The search for poetic modernity was a Quest, in the allegorical and chivalric sense … I did not find any Grail although I did cross several waste lands visiting castles of mirrors and camping among ghostly tribes. But I did discover the modern tradition. For modernity is not a poetic school but a lineage, a family dispersed over several continents and which for two centuries has survived many sudden changes and misfortunes: public indifference, isolation, and tribunals in the name of religious, political, academic and sexual orthodoxy.

This work traces a particular lineage bathed in modernity that is surviving sudden changes like what is noted by Paz. Keefe-Perry is searching for the way to water in this desert of indifference and tribunals of the divine. For a decolonial practical theologian, searching or finding God through this discourse that resists the temptation to be dogmatic and bathed in prose is exciting. However, to build a decolonial Theopoetics, Keefe-Perry would have to expand the bibliography to include other voices: the lost, silenced, and marginalized. Keefe-Perry welcomes those other voices; in fact, he invites them to dance with him, to seduce us into new being. thesquirrelboard ivermectin Those voices though, under the weight of coloniality – the residue and psychological scar tissue of colonialism – subjugates and silences many of those voices he is calling to dance with him.

I hear Keefe-Perry’s call. I desperately want to dance with him. But my feet are tied to the lost cultures and ways of speaking about and to the divine. The world does not allow me to stand. Keefe-Perry’s feet are tied to his own colonial inheritance; so are mine. When we try to dance together with his text, it is awkward and disjointed: both attempting to dance, to express, but always within the limits of coloniality.

He says,

Theopoetics seduces us, leading us away from what is certain … we will be brought back again to where were before we began, required to confront the reality that there are experiences that simply refuse to comply with our vision and hope for the world. Whether through their abject horror and atrocity, through their category-shattering beauty and awe, or the sudden profundity of the mundane, there are experiences that lead us away from what we thought was sure and we must reassess. (127-128)

It is time to reassess. Why are our feet tied? Why can’t we dance freely?
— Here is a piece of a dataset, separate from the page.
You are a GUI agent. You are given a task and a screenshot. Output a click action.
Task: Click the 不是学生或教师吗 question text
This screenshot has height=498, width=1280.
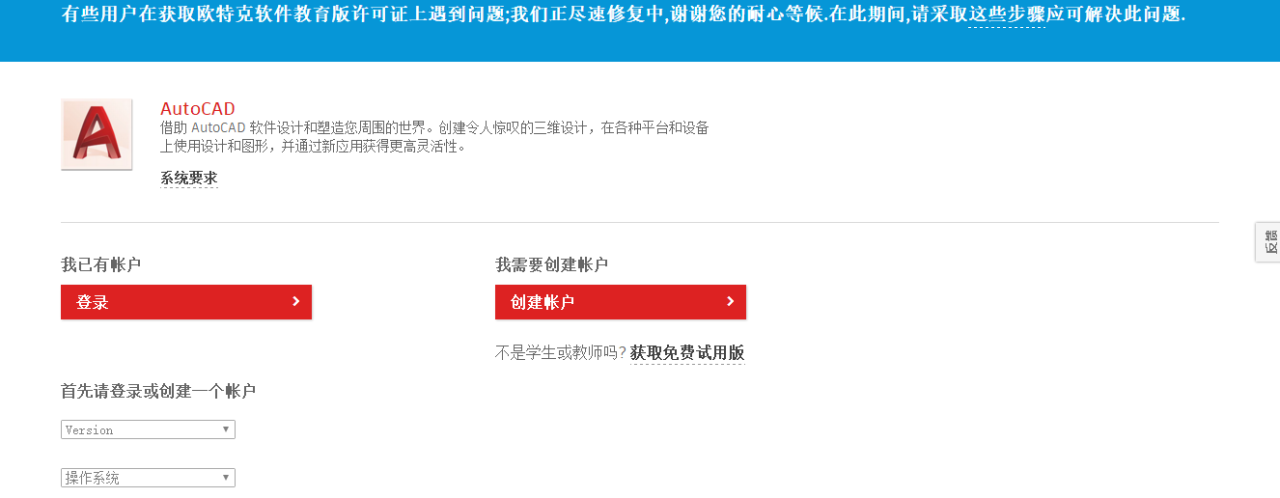[560, 353]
For those that can dance, I say - of course, Roland Faber likens Theopoetics to Process Theology; of course, Amos Wilder gyrates towards a new Theopoetic method; of course, there are embodied Theopoetic discourses in practical theology! Of course! These texts and authors were already dancing, free to move about to the music in the way they please. They are simply showing us a new way of dancing.

If we are to take Keefe-Perry’s challenge seriously and bring those experiences that foster our ability to dance freely because of their beauty and awe, then we need to look to those texts, communities, and experiences that escape the colonial grasp.

The Way to Water: A Theopoetics Primer is the way to a particular Theopoetics. The water may be different, but at the mouth of the river are the same theological, philosophical, artistic, and mathematic texts that one would find elsewhere – albeit never on the same dance floor. I believe Keefe-Perry is going to decolonize the Way to Water. Following Alves, who decolonized the bibliography of Theopoetics or Melanie May who enfleshes it, or MacKendrick who seduces us out of our colonial rut, Keefe-Perry suggests in a celebration of Alves, “I have lifted up Rubem Alves as an author who willfully and explicitly subverted the norms of formal theological method so as to create literary spaces that honor fleshly experience” (177). My fleshly experience tells me that The Way to Water is preparing the way for a decolonial Theopoetics, a new Way to Water. The Way to Water gestures towards those lost, subjugated, and colonized narratives by showing that there are multiple ways to water, multiple ways to dance with the divine texts of our hearts and experiences. I look forward to his follow up work where he seeks out those watersheds and sources of life that have been rendered invisible by colonialism and coloniality. I look forward to dancing with him in this new space, freer than before.

For more reviews of Way to Water, visit the Homebrewed Christianity Blogger Book Tour.